Lloyd and Dennis arrive in time to see Dutch get squished, and then the D-9 sets it’s headlights on them. They manage to get to Dennis’ excavator rig and battle the D-9 to standstill. But the excavator can’t take the abuse for much longer, so Lloyd quickly comes up with a plan. While the D-9 is hung up on the excavator's shovel, they patch together and electric flytrap to electrocute the rogue machine. (Dewey Martin and Ken Tobey would be so proud.)

Lloyd offers himself up as bait, luring the D-9 into the trap. Dennis throws the switch and the "Killdozer" goes though a death scene rivaling King Kong’s tumble of the Empire State Building. (I’m croaking!) The D-9 starts to glow and hum again, and then it starts to convulse. (Keee-roak.) The glow starts to diminish (KEEE-roak), and it finally falls silent (KEEE-ROAK.)

As for Lloyd and Dennis?

Well, after a hard day of fighting killer earth moving equipment, by god, it’s Miller time! (We freeze frame and the credits roll.)

The End

Oh brother, what a stinky turd-burger this thing is.

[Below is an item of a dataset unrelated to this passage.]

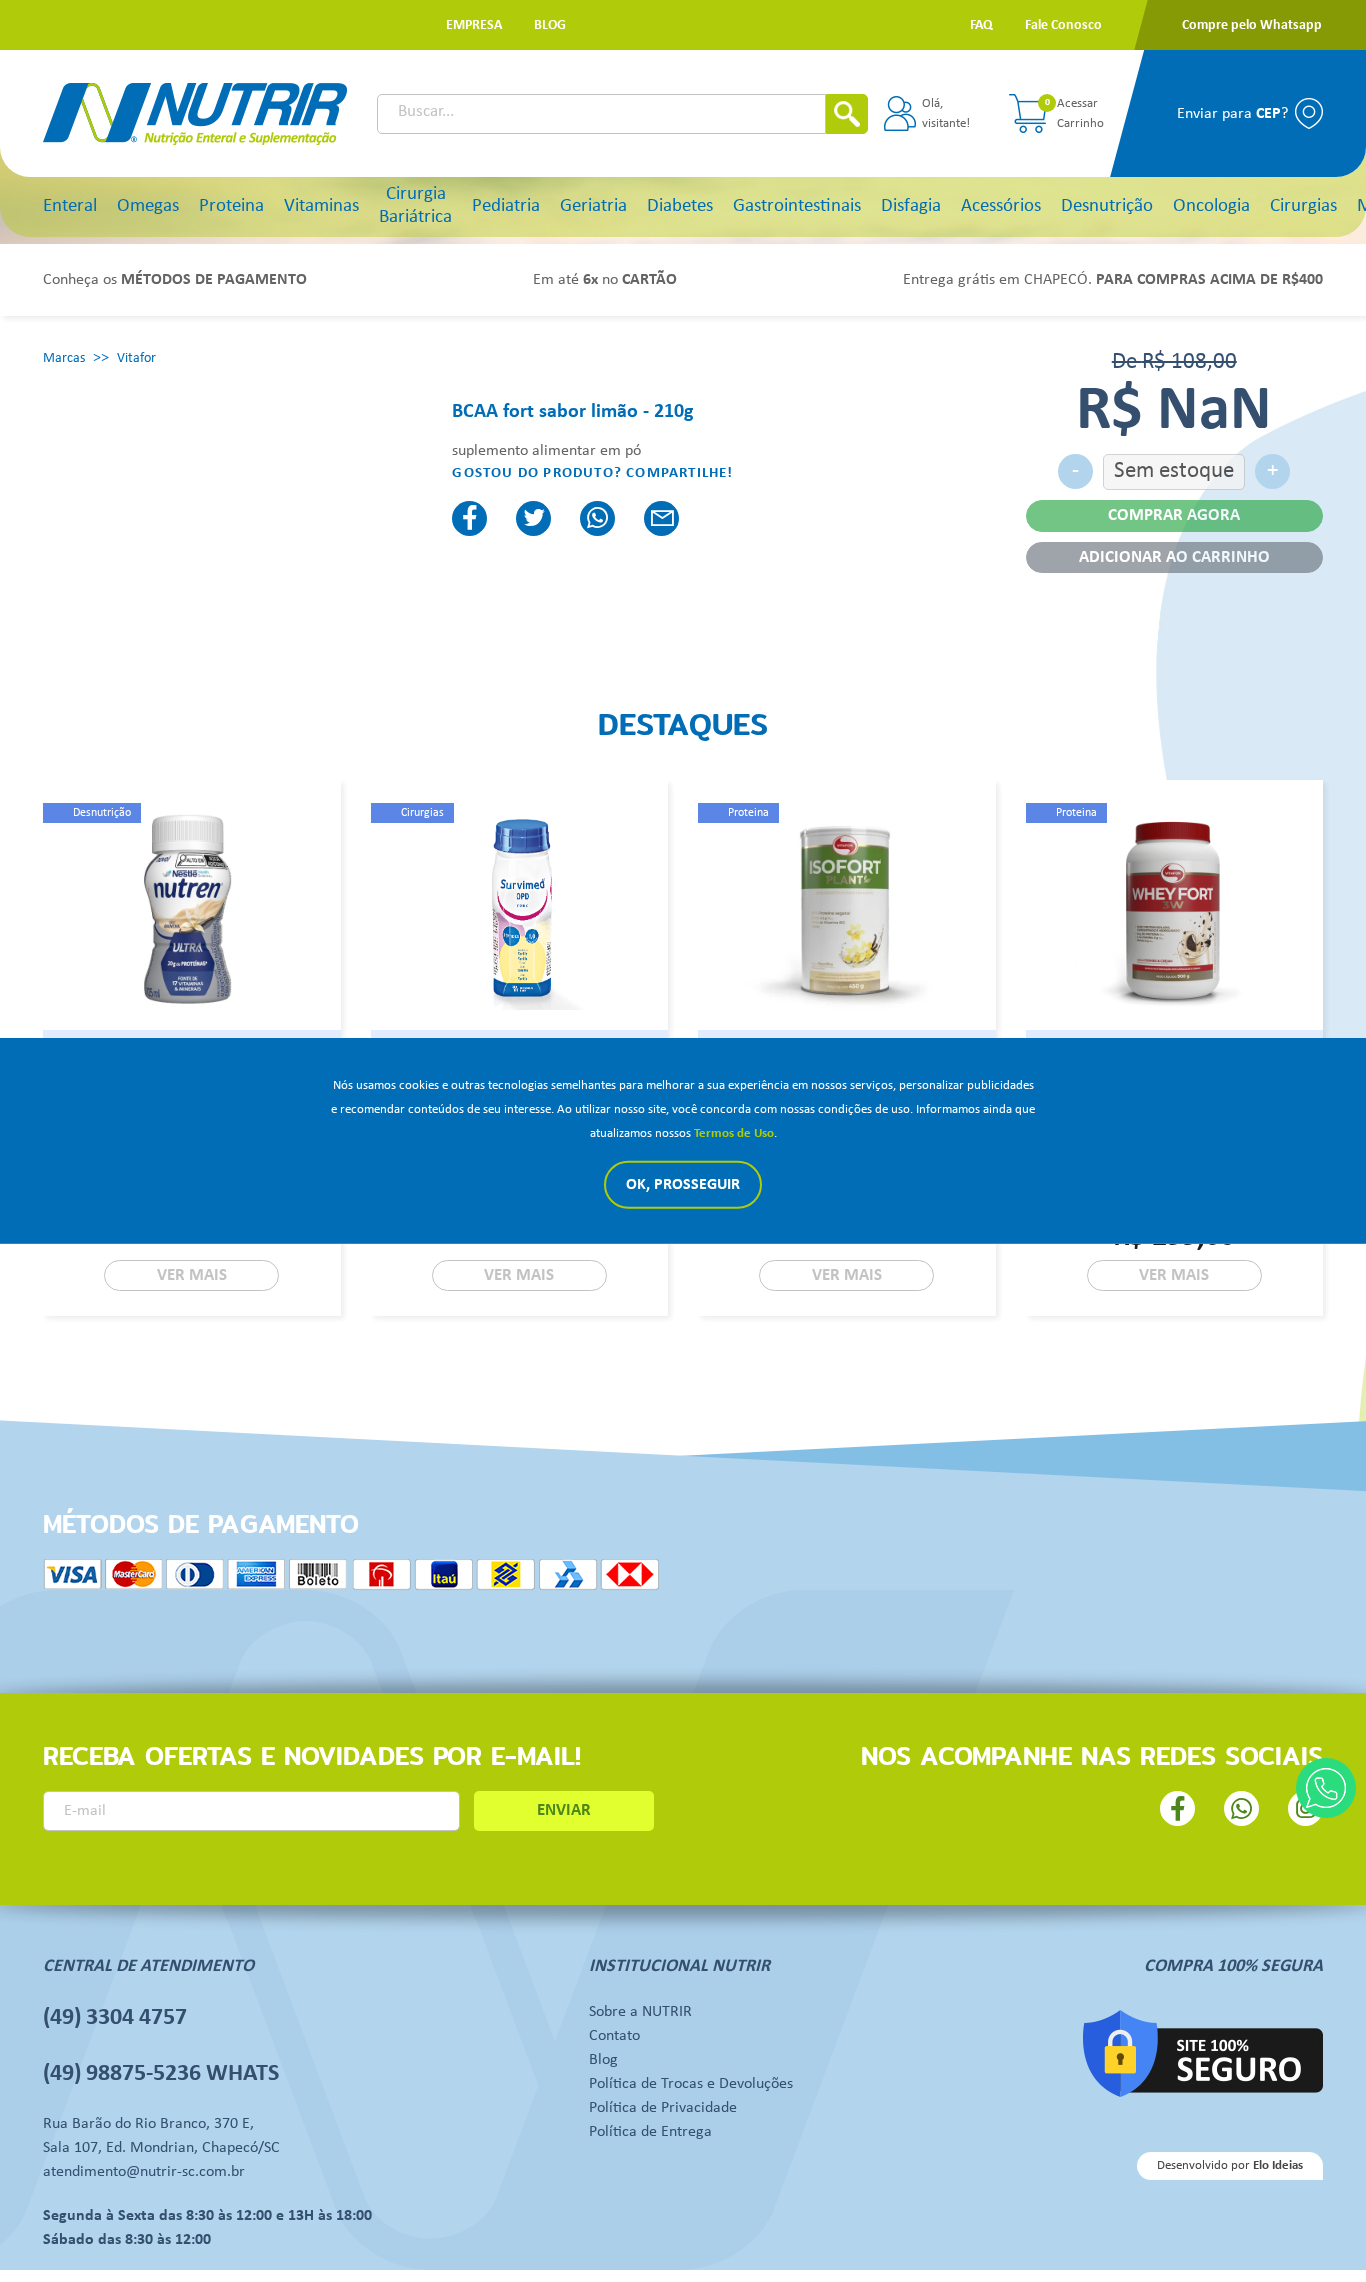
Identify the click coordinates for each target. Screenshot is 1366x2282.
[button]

Killdozer was a made for TV movie based on a 1944 short story by Theodore Sturgeon. If memory serves, the author postulates that the Earth used to be inhabited by a race of super-intelligent beings; whose machines become possessed by some "intelligent electrons" and turned on their masters. They create a "neutronium shield" to combat the machines, but it, too, was corrupted and destroyed everything but itself. With nothing left to do, it sat dormant for centuries and was eventually discovered by the native islanders, who worshipped it as a god.

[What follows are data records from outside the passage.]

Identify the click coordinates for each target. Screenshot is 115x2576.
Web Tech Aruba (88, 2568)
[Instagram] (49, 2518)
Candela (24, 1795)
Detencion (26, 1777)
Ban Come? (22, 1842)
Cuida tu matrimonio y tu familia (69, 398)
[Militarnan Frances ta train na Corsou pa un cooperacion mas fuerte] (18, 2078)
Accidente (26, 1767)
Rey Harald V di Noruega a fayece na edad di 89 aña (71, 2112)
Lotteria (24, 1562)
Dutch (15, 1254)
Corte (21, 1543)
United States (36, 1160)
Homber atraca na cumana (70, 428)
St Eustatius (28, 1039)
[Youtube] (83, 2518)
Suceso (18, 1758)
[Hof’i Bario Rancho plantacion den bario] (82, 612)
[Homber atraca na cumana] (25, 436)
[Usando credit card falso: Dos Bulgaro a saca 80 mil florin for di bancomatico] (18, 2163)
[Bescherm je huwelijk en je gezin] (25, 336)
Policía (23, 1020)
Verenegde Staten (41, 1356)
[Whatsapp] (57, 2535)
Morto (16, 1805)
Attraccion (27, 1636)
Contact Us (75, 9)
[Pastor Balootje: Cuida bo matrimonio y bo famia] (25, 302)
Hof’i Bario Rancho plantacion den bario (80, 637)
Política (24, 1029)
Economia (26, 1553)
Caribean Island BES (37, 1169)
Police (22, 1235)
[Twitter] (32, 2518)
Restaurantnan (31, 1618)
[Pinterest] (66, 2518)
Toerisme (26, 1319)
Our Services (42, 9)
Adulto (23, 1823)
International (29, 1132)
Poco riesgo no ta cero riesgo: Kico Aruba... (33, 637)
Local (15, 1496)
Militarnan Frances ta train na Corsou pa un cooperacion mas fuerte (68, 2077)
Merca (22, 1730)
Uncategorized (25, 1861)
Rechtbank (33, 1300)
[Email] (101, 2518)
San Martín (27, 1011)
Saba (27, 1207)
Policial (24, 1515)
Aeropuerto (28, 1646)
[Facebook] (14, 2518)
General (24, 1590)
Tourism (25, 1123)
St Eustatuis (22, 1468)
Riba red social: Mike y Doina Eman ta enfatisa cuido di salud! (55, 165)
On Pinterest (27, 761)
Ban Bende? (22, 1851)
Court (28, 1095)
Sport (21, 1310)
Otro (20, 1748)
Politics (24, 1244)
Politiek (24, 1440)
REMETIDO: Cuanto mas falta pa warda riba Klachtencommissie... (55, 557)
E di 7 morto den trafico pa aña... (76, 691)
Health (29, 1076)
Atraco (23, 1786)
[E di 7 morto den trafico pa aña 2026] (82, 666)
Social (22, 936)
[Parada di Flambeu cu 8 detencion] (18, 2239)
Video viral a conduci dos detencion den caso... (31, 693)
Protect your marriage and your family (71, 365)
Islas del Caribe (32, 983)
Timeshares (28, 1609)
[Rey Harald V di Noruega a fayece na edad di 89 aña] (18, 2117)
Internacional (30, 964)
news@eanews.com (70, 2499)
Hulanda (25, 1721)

Along came World War II, and the island is targeted by the Allies as a perfect spot for a strategic airstrip. The engineers move in and promptly demolish the temple where the idol was stored. This reactivates it and the neutronium takes control of Daisy-Etta, the team’s bulldozer, and it runs amok, breaking the driver’s back. One of the engineers "goes of his spool" and tries to strike a deal, wanting to team up with the renegade dozer to save his life. Here, the problem is also solved with electricity.

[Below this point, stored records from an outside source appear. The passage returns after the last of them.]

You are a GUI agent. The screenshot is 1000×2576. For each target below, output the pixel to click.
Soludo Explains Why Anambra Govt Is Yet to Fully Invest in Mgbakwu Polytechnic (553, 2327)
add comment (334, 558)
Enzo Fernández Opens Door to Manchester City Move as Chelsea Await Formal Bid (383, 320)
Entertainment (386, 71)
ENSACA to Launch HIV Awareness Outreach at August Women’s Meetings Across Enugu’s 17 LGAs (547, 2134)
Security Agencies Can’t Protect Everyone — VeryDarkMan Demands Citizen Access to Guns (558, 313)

Killdozer holds a special significance for me. It was the first (quote) monster movie (unquote) that I ever remember seeing when I was finally allowed to stay up and watch the late late show. (A right of passage I’m sure we’ve all been through.)

I hadn’t seen it since -- or even thought about the film, until I saw it for auction on eBay. The only thing I really remembered was that Robert Urich was in it, and the fact that he died so quickly. (This was a major disappointment because at the time, I was a S.W.A.T. fanatic. Man I loved the theme to that show.) The only other vivid memory was a scene where the Killdozer rocked its blade back and forth, and I could have sworn that it had some kind of menacing mechanical laugh.

Now, I normally have pretty good luck revisiting things from my childhood (see my Flash Gordon review), but this time, however, the cinema gods came up snake-eyes.

The film teeters precariously on the edge of being boring -- the ultimate B-Movie sin. Clint Walker is his usual stoic self, but he’s just walking through the motions here and the rest of the cast of '70s never-weres do an amiable enough job. They all try hard, but the script allows to many occasions of the D-9 doing its dastardly deeds followed by the crew just sitting around as if nothing ever happened.

Now, I can accept the fact that a malicious meteor crashed on Earth and somehow managed to take control of bulldozer, causing it to kill people. Sure, why not.

But a fifty-ton piece of diesel powered machinery that can constantly sneak up on said people?

I don’t think anybody can drink enough to make that plausible.

Believe me, I tried. 

And doggone it, the Killdozer didn’t laugh even once! *sigh*

Posted: 04/06/00. Copy and paste at your own legal risk.